Article title: Lupus: NWHIC
Lupus is an autoimmune disease in which the immune system becomes overactive and produces antibodies that attack healthy tissue in the body, producing inflammation, redness, pain, and swelling. This tendency for the immune system to become overactive may run in families. Lupus is a serious health problem that affects mainly young women. In some people, lupus becomes active after exposure to sunlight, infections, or certain medications. It can affect men; however 9 out of 10 people who have lupus are women. Lupus is also three times more common in black women than in white women. The disease often starts between the ages of 15 and 44.
There are three different forms of lupus:
systemic lupus erythematosus (SLE), the most serious form, may affect many parts of the body including joints, skin, kidney, lungs, heart and brain.
discoid or cutaneous lupus mainly affects the skin.
drug-induced lupus is caused by some prescription medicines. It resembles SLE, but is less serious.
The signs of lupus vary and may have periods of exacerbation and remission. Some people have just a few signs of the disease; others have more. Many people with lupus look healthy. Lupus may be hard to diagnose and is often mistaken for other diseases. For this reason, lupus has often been called the "great imitator." Common signs of lupus include red rash or color change on the face, often in the shape of a butterfly across the bridge of the nose and the cheeks; painful or swollen joints; unexplained fever; chest pain with breathing; unusual loss of hair; pale or purple fingers or toes from cold or stress; sensitivity to the sun; and low blood count. These signs are more important when the occur together. Other signs of lupus can include mouth sores, unexplained fits or convulsions, hallucinations or depression, repeated miscarriages, and unexplained kidney problems.
Signs and symptoms of lupus may be triggered by exposure to sunlight.
We do not know why the disease is more common in black women. However, researchers supported by the NIH are studying why minorities are more inclined to get lupus, what causes it to start, and why it is mild in some and severe in others. Other researchers are studying why the signs of lupus differ between black women and white women.
Because the signs of lupus often differ from one person to another, treatment, too, may vary. There is no known cure today for lupus. However, in many cases, symptoms of the disease can be relieved.
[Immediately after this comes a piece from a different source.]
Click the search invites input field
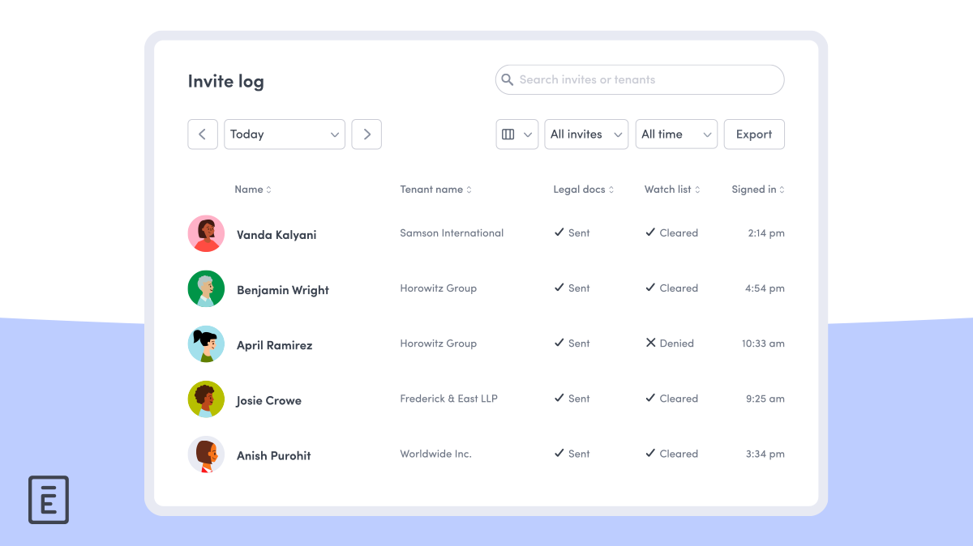The width and height of the screenshot is (973, 546). click(640, 79)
The doctor may recommend aspirin or similar medication to treat the painful, swollen joints and the fever. Creams may be prescribed for the rash, and stronger medicines prescribed for more serious problems. The good news is that with the correct medicine and by taking care of themselves, most lupus patients can hold jobs, have children, and lead full lives.
For more information...
You can find out more about lupus by contacting the following organization:
This information was abstracted from fact sheets prepared by the National Institute of Arthritis and Musculoskeletal and Skin Diseases.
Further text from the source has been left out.